A sci-fi flick gets a thumbs-up.

‘Signs’ (2002)
‘Signs’ (2002) (photo: Touchstone Pictures)

Chicken Run (2000) — PICK

The Prince’s Voyage (2019) — PICK

Signs (2002) — PICK


A lovely, oddly fragmentary animated parable, The Prince’s Voyage (streaming on Amazon and elsewhere) from French animation directors Jean-François Laguionie and Xavier Picard, is a retro sci-fi tale of sorts, set on a Planet of the Apes-type world of isolated cultures of anthropomorphic monkeys at different levels of development.

Somehow a dignified old prince from a medieval community crosses the sea, arriving at a turn-of-the-20th-century world governed by ominous social norms and narrow-minded scientific dogmatists who reject the notion of monkey societies beyond their own.
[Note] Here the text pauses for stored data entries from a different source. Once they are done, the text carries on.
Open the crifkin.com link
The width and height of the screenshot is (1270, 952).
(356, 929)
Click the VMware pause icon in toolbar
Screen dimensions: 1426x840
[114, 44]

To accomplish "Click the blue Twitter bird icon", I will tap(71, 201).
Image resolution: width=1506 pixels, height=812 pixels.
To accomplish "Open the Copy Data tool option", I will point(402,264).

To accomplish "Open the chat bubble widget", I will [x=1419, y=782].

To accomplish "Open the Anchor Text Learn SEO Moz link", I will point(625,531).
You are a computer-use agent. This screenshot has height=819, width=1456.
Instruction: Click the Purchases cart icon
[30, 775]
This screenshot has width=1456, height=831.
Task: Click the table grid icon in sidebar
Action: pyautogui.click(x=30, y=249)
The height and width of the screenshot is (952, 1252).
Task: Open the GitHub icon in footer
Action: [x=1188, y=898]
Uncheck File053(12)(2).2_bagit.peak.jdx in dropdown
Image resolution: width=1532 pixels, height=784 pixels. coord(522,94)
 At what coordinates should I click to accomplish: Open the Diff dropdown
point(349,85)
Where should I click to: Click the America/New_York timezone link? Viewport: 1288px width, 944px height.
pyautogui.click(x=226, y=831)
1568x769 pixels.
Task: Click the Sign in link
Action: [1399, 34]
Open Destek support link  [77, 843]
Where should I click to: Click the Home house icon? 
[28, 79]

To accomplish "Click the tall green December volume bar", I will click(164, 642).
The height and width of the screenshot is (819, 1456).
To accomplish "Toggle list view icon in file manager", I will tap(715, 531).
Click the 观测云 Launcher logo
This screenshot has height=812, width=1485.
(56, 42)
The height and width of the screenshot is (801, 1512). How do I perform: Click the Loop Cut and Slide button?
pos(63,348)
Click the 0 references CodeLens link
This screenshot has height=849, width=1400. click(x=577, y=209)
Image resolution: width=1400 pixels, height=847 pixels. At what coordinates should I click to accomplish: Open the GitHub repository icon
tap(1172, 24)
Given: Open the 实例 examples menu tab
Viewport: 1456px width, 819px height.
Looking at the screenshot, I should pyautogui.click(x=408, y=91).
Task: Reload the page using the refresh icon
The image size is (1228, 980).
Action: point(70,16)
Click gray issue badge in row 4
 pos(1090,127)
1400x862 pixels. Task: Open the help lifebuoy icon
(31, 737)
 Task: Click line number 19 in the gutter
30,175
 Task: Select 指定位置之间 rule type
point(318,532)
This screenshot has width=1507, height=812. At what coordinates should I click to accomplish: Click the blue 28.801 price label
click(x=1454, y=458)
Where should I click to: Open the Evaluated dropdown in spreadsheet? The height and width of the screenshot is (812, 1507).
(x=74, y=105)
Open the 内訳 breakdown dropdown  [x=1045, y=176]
Fortunately, the prince falls in with the young adopted son of open-minded scientists who welcome him as evidence of a larger world. Later the story expands further to embrace an idyllic third world.

The film intriguingly noodles a range of social themes in thoughtful, never didactic ways. It also leaves loose ends unresolved, suggesting a chapter torn from a larger work. (Laguionie fans will recognize thematic and narrative connections to his 1999 film A Monkey’s Tale.)

Also new on Amazon: Aardman’s delightful animated escape flick Chicken Run and M. Night Shyalaman’s theologically tangled alien-invasion movie Signs … both starring Mel Gibson.

 

CAVEAT SPECTATOR: Chicken Run: Mild menace, fleeting mild innuendo. Kids and up. The Prince’s Voyage: Mild menace and unsettling themes. Older kids and up. Signs: Menace and violence; crass language; religious questioning. Teens and up.